▶ _Task brief_: Write out every line of text in the data below word for word, leaving out the pictures.

▶ _Data provided_:

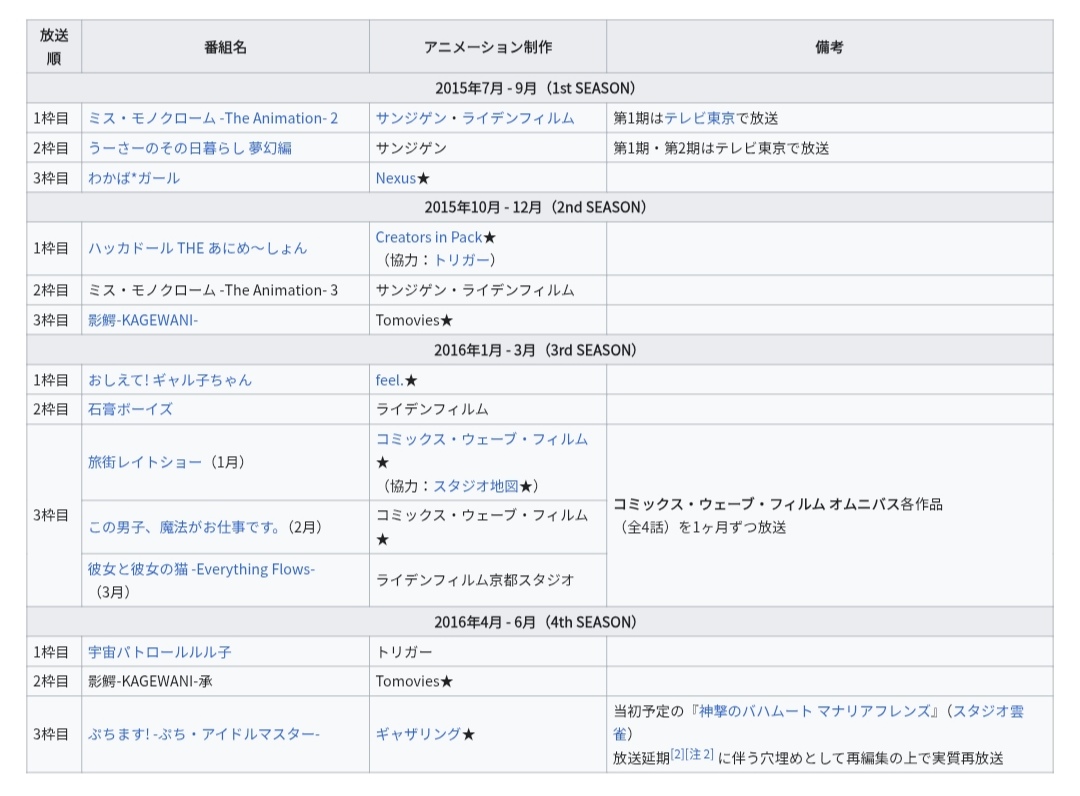The width and height of the screenshot is (1080, 796).
Task: Open the うーさーのその日暮らし 夢幻編 article
Action: (190, 148)
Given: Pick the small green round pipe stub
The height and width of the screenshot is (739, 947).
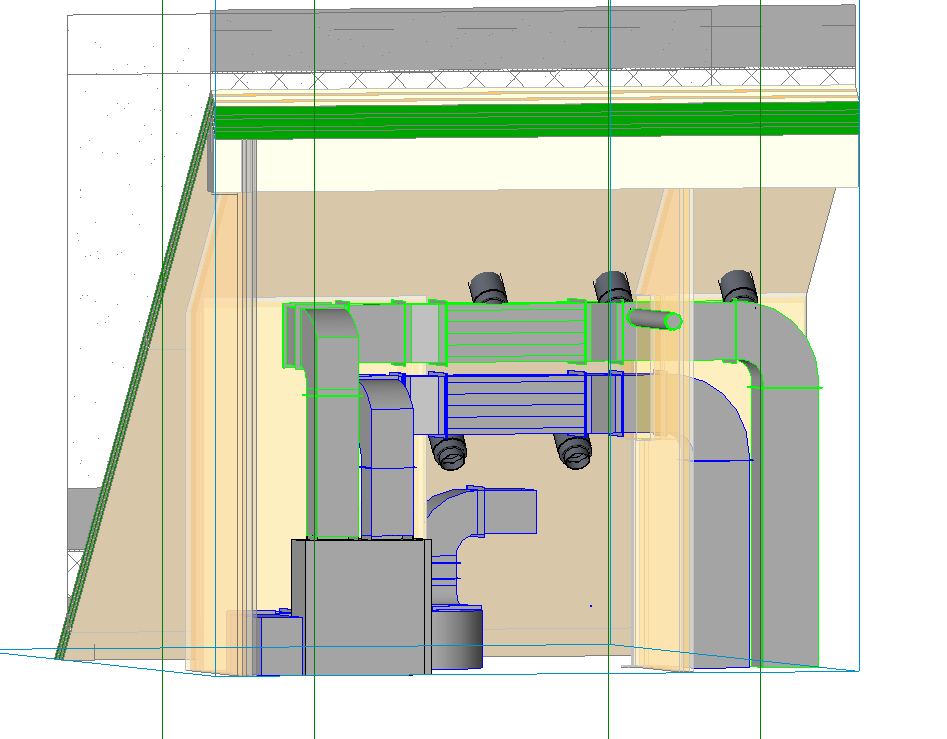Looking at the screenshot, I should pyautogui.click(x=656, y=320).
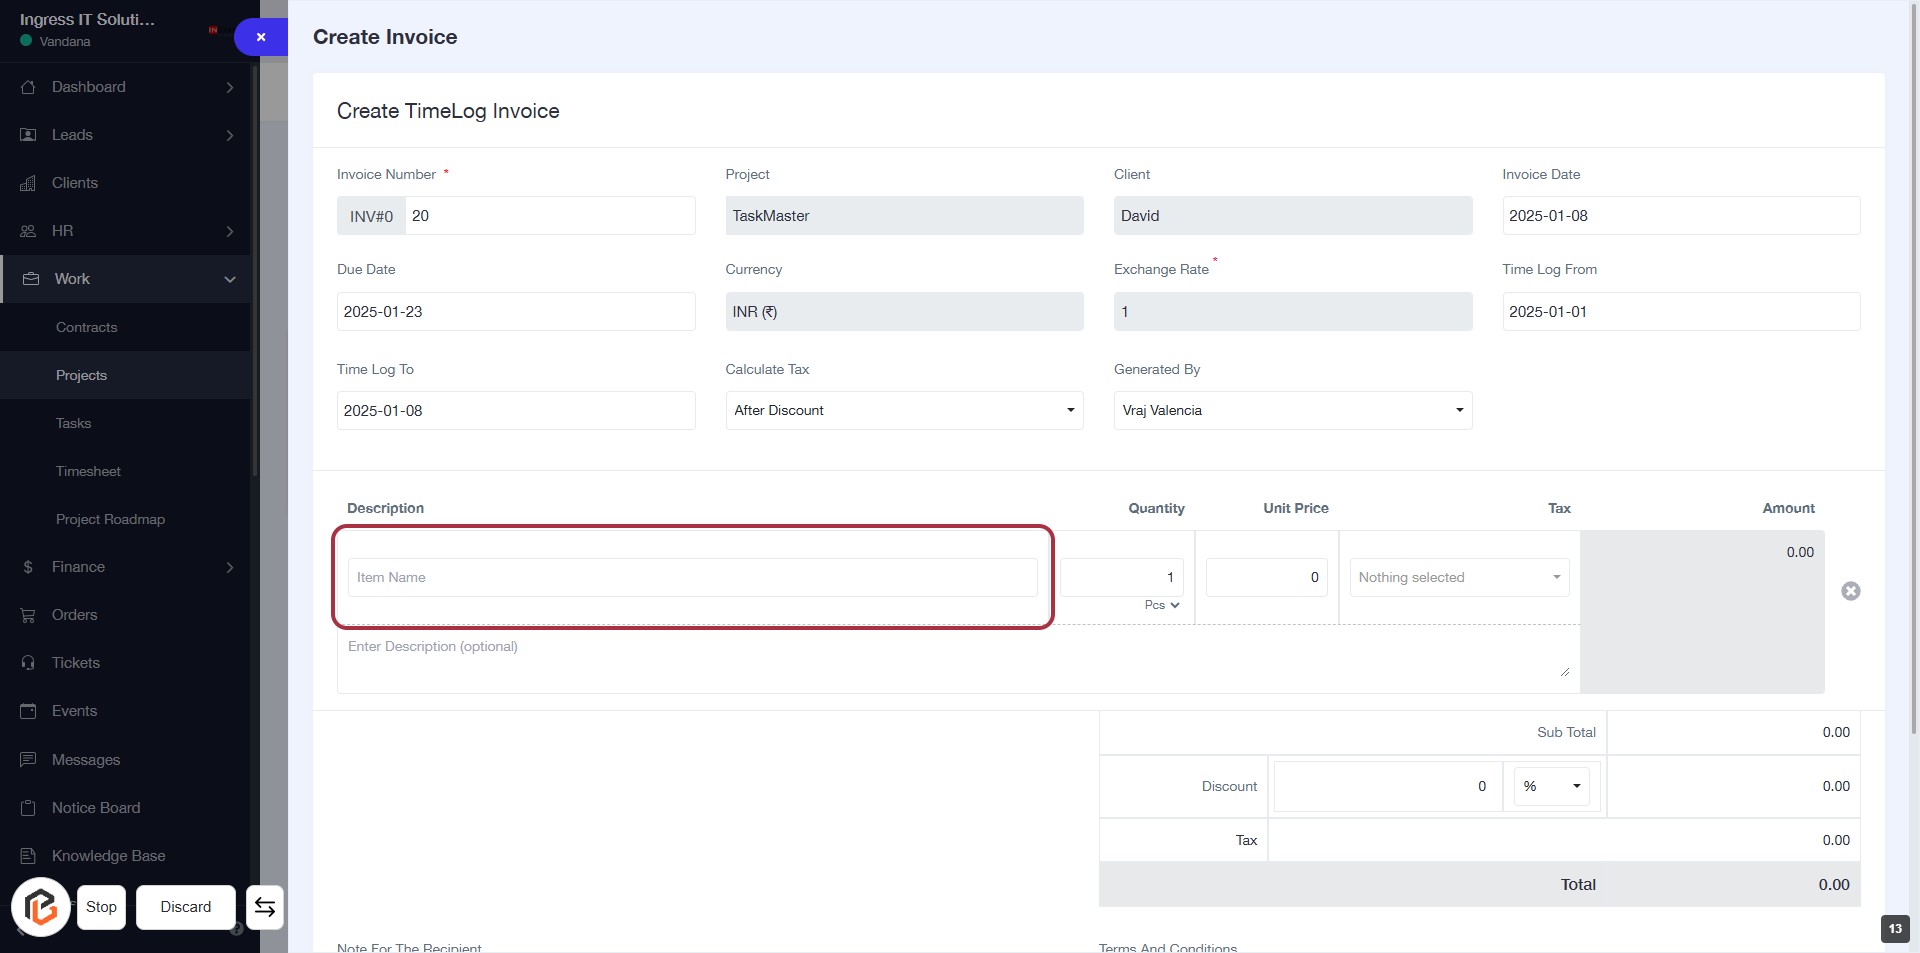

▶ _Finished task_:
The width and height of the screenshot is (1080, 796).
Task: Open the うーさーのその日暮らし 夢幻編 article
Action: (190, 148)
Given: Pick the small green round pipe stub
The height and width of the screenshot is (739, 947).
Looking at the screenshot, I should pyautogui.click(x=656, y=320).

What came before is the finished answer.